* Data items
..............................

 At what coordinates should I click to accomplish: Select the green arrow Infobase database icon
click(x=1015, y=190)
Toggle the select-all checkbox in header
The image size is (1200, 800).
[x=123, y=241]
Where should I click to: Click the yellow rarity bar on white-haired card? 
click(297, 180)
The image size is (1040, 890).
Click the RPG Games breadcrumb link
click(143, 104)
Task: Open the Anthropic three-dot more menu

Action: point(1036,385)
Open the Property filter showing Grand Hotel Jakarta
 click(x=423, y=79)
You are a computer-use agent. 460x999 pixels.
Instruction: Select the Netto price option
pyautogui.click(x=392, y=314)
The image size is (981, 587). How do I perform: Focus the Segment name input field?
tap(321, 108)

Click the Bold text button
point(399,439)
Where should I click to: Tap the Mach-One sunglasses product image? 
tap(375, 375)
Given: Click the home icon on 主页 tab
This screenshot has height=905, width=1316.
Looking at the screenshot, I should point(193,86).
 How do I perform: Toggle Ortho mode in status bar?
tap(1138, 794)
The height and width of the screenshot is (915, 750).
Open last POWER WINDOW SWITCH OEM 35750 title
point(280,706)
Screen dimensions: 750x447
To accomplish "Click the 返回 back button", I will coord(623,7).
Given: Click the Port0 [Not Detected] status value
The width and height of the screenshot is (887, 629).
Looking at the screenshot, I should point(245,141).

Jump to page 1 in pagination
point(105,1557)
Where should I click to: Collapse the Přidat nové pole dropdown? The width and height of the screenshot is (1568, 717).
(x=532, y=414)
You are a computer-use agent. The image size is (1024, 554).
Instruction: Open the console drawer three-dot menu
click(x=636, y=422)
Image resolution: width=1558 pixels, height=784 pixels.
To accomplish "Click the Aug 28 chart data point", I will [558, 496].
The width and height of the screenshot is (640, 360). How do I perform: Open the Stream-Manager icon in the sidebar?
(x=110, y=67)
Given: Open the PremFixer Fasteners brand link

..............................

In the rows above, swap each "icon" for "glyph" and reproduce the rows otherwise unchanged.

 At what coordinates should I click to accomplish: Select the green arrow Infobase database glyph
click(x=1015, y=190)
Toggle the select-all checkbox in header
The image size is (1200, 800).
[x=123, y=241]
Where should I click to: Click the yellow rarity bar on white-haired card? 
click(297, 180)
The image size is (1040, 890).
Click the RPG Games breadcrumb link
click(143, 104)
Task: Open the Anthropic three-dot more menu

Action: point(1036,385)
Open the Property filter showing Grand Hotel Jakarta
 click(x=423, y=79)
You are a computer-use agent. 460x999 pixels.
Instruction: Select the Netto price option
pyautogui.click(x=392, y=314)
The image size is (981, 587). How do I perform: Focus the Segment name input field?
tap(321, 108)

Click the Bold text button
point(399,439)
Where should I click to: Tap the Mach-One sunglasses product image? 
tap(375, 375)
Given: Click the home glyph on 主页 tab
This screenshot has height=905, width=1316.
Looking at the screenshot, I should point(193,86).
 How do I perform: Toggle Ortho mode in status bar?
tap(1138, 794)
The height and width of the screenshot is (915, 750).
Open last POWER WINDOW SWITCH OEM 35750 title
point(280,706)
Screen dimensions: 750x447
To accomplish "Click the 返回 back button", I will coord(623,7).
Given: Click the Port0 [Not Detected] status value
The width and height of the screenshot is (887, 629).
Looking at the screenshot, I should point(245,141).

Jump to page 1 in pagination
point(105,1557)
Where should I click to: Collapse the Přidat nové pole dropdown? The width and height of the screenshot is (1568, 717).
(x=532, y=414)
You are a computer-use agent. The image size is (1024, 554).
Instruction: Open the console drawer three-dot menu
click(x=636, y=422)
Image resolution: width=1558 pixels, height=784 pixels.
To accomplish "Click the Aug 28 chart data point", I will [558, 496].
The width and height of the screenshot is (640, 360). How do I perform: Open the Stream-Manager glyph in the sidebar?
(x=110, y=67)
Given: Open the PremFixer Fasteners brand link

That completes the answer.